Initially, we started with BlockService being the more “important” component during devnet architecture, but overlooked some problems with regards to sync (we initially made the decision that a celestia full node would have to be started together at the same time as a core node).
This led us to an issue where eventually we needed to connect to an already-running core node and sync from it. We were
missing a component to do that, so we implemented HeaderExchange
over the core client (wrapping another interface we
had previously created for BlockService
called BlockFetcher
), and we had to do this last minute because it wouldn’t
work otherwise, leading to last-minute solutions, like having to hand both the celestia light and full node a
“trusted” hash of a header from the already-running chain so that it can sync from that point and start listening for
new headers.
Proposed new architecture: BlockService
is only responsible for reconstructing the block from Shares handed to it by the ShareService
Right now, the BlockService
is in charge of fetching new blocks from the core node, erasure coding them, generating
DAH, generating ExtendedHeader
, broadcasting ExtendedHeader
to HeaderSub
network, and storing the block data
(after some validation checks).
Instead, a full node will rely on ShareService
sampling to fetch us enough shares to reconstruct the block
inside of BlockService
. Contrastingly, a bridge node will not do block reconstruction via sampling, but rather
rely on the header.CoreSubscriber
implementation of header.Subscriber
for blocks. header.CoreSubscriber
will
handle listening for new block events from the core node via RPC, erasure code the new block, generate the
ExtendedHeader
and pipe the erasure coded block through to BlockService
via an internal subscription.
- Implement disconnect toleration
The light and full nodes currently are prone to long-range attacks. To mitigate it, we should
introduce an additional trustPeriod
variable (equal to unbonding period) which applies to headers. Suppose a node
starts with the period between subjective head and objective head being higher than the unbonding period -
in that case, the light node must not trust the subjective head anymore, specifically its ValidatorSet
. Therefore,
instead of syncing subsequent headers on top of the untrusted subjective head, the node should request a new objective
head from the trustedPeer
and set it as a new trusted subjective head. This approach will follow the Tendermint model
for
light client attack detection.
- Implement parallelization for retrieving shares by namespace. This issue is already being worked on.

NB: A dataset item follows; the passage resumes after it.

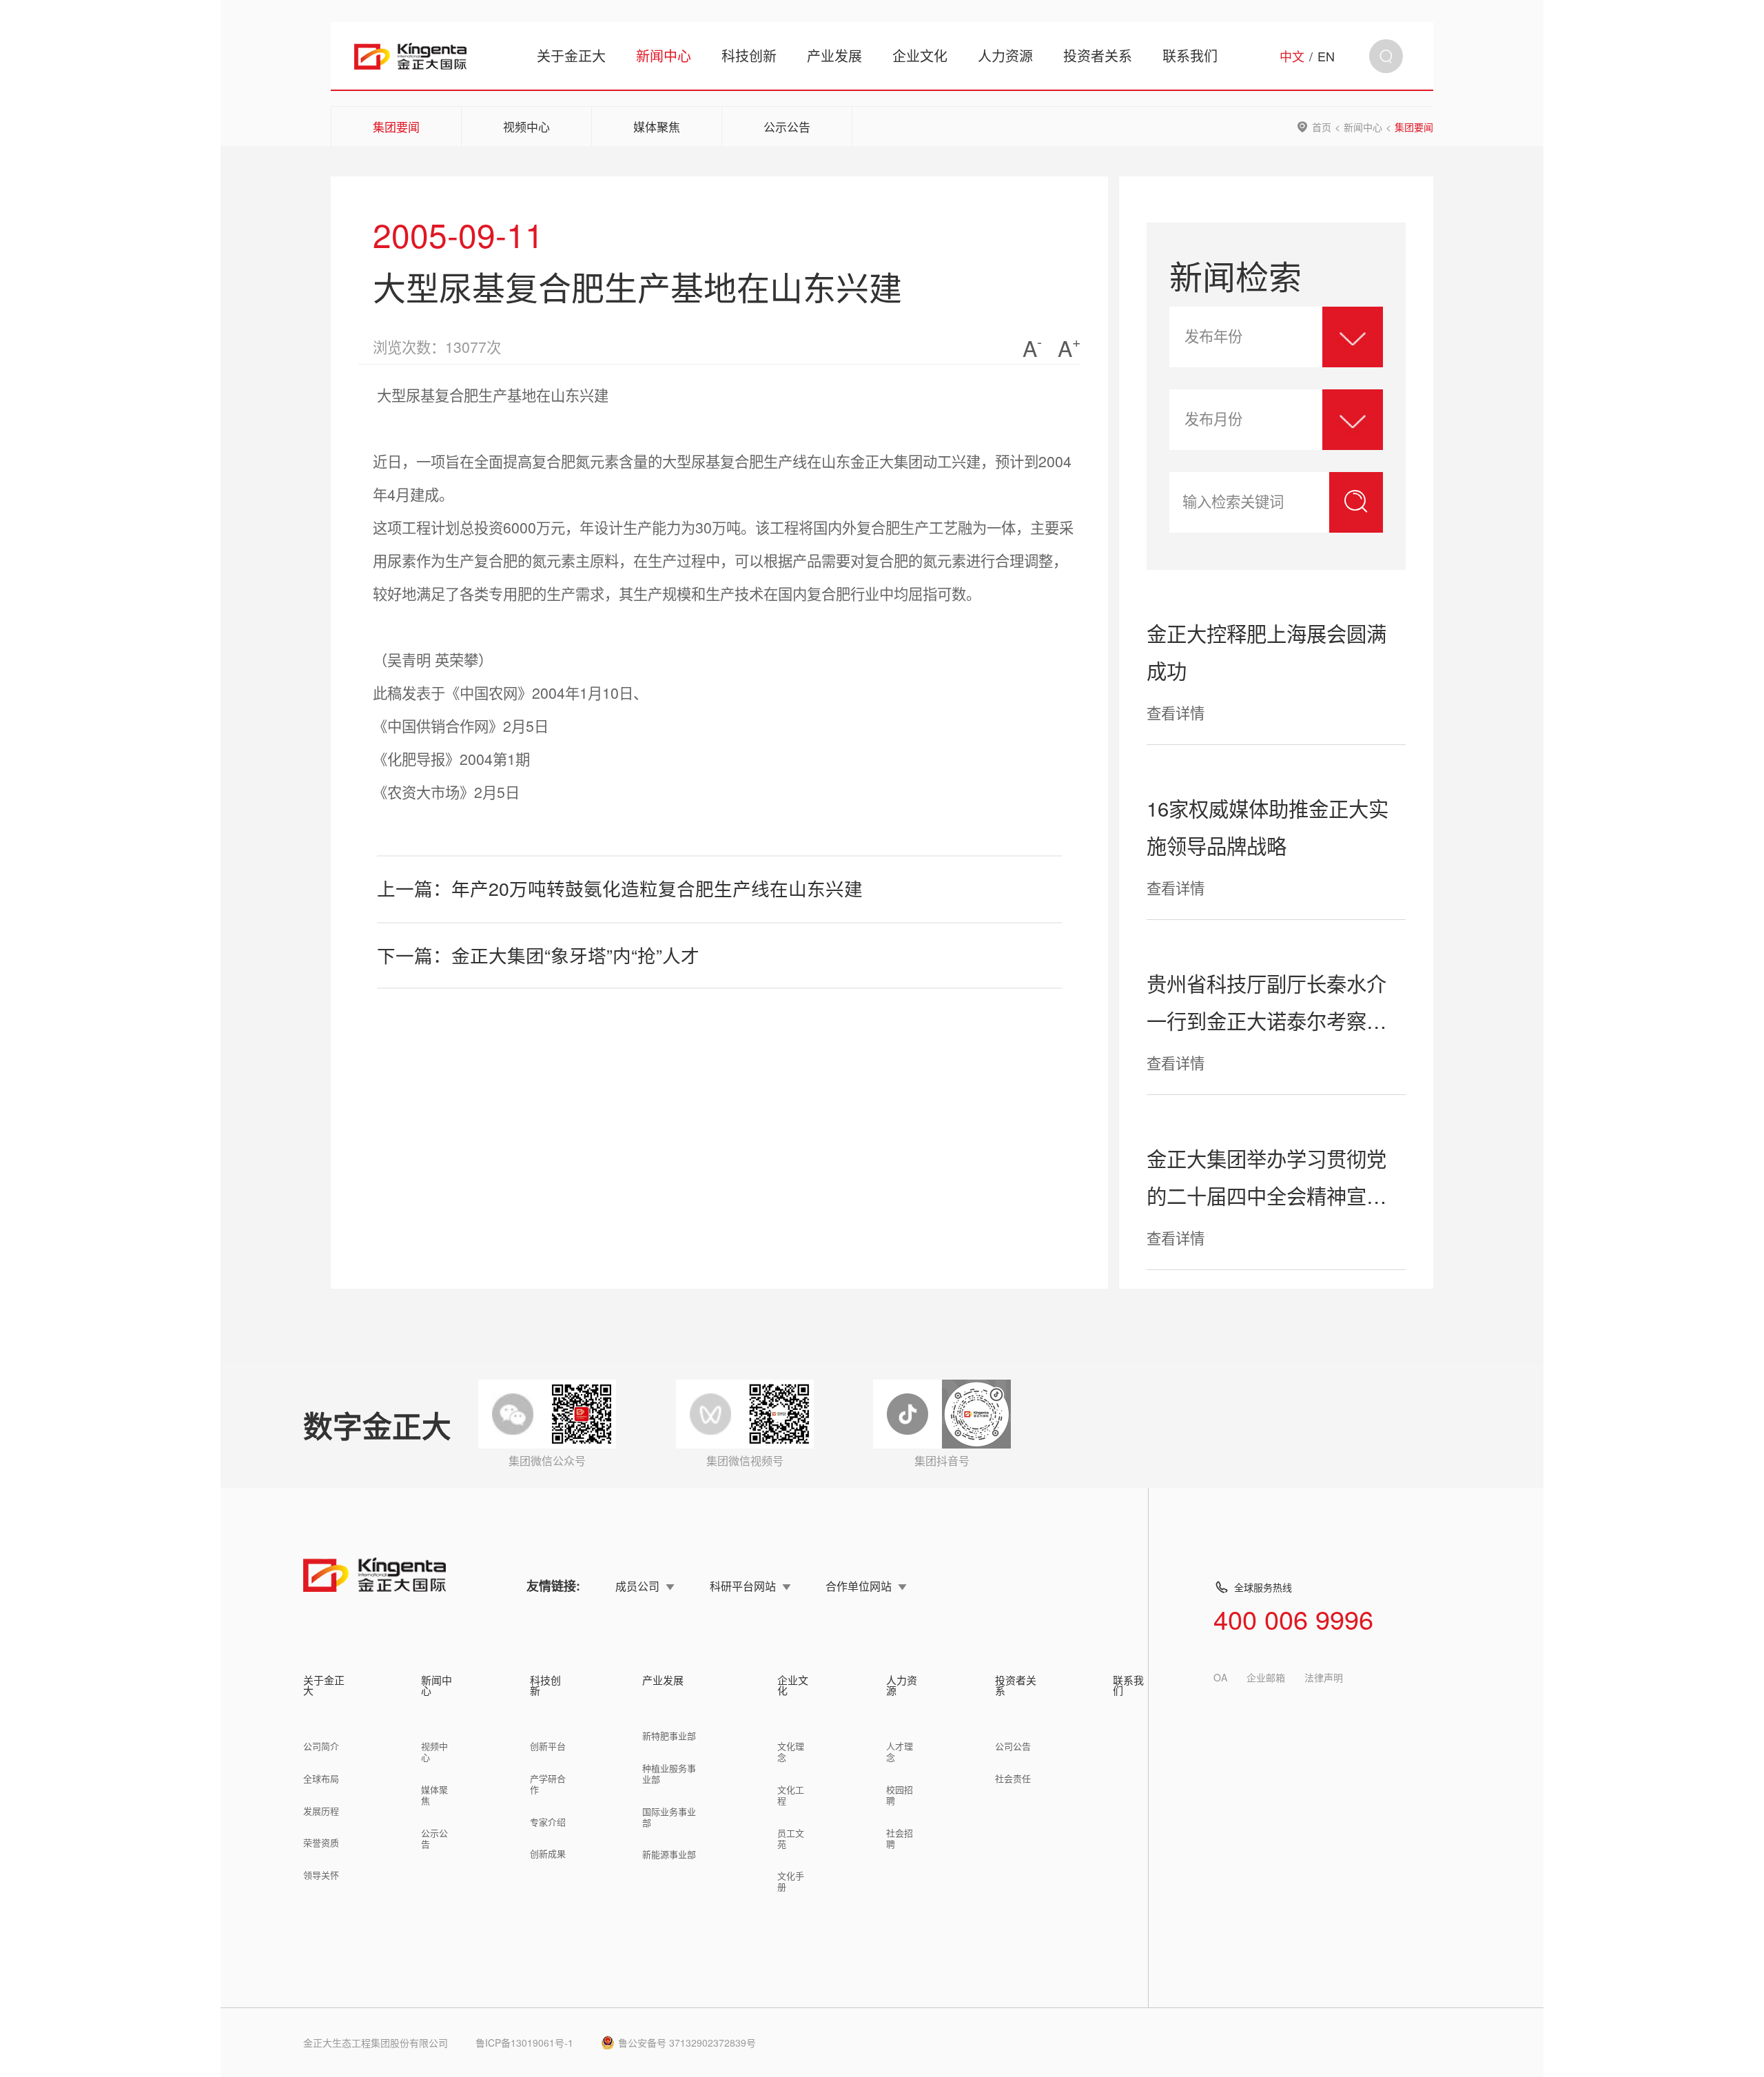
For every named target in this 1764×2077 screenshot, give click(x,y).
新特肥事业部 (669, 1735)
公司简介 (321, 1745)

- NMT/Shares/Namespace storage optimizations:
- Right now we prepend to each Share 17 additional bytes, Luckily, for each reason why the prepended bytes were added, there is an alternative solution: It is possible to get NMT Node type indirectly, without serializing the type itself by looking at the amount of links. To recover the namespace of the erasured data, we should not encode namespaces into the data itself. It is possible to get the namespace for each share encoded in inner non-leaf nodes of the NMT tree.
- Pruning for shares.
Since the IPLD package is pretty much entirely separate from the celestia-node implementation, it makes sense that it is removed from the celestia-node repository and maintained separately. The extraction of IPLD should also include a review and refactoring as there are still some legacy components that are either no longer necessary and the documentation also needs updating.
At the moment, the syncing logic for a light nodes is simple in that it syncs each header from a single peer. Instead, the light node should double-check headers with another randomly chosen "witness" peer than the primary peer from which it received the header, as described in the light client attack detector model from Tendermint.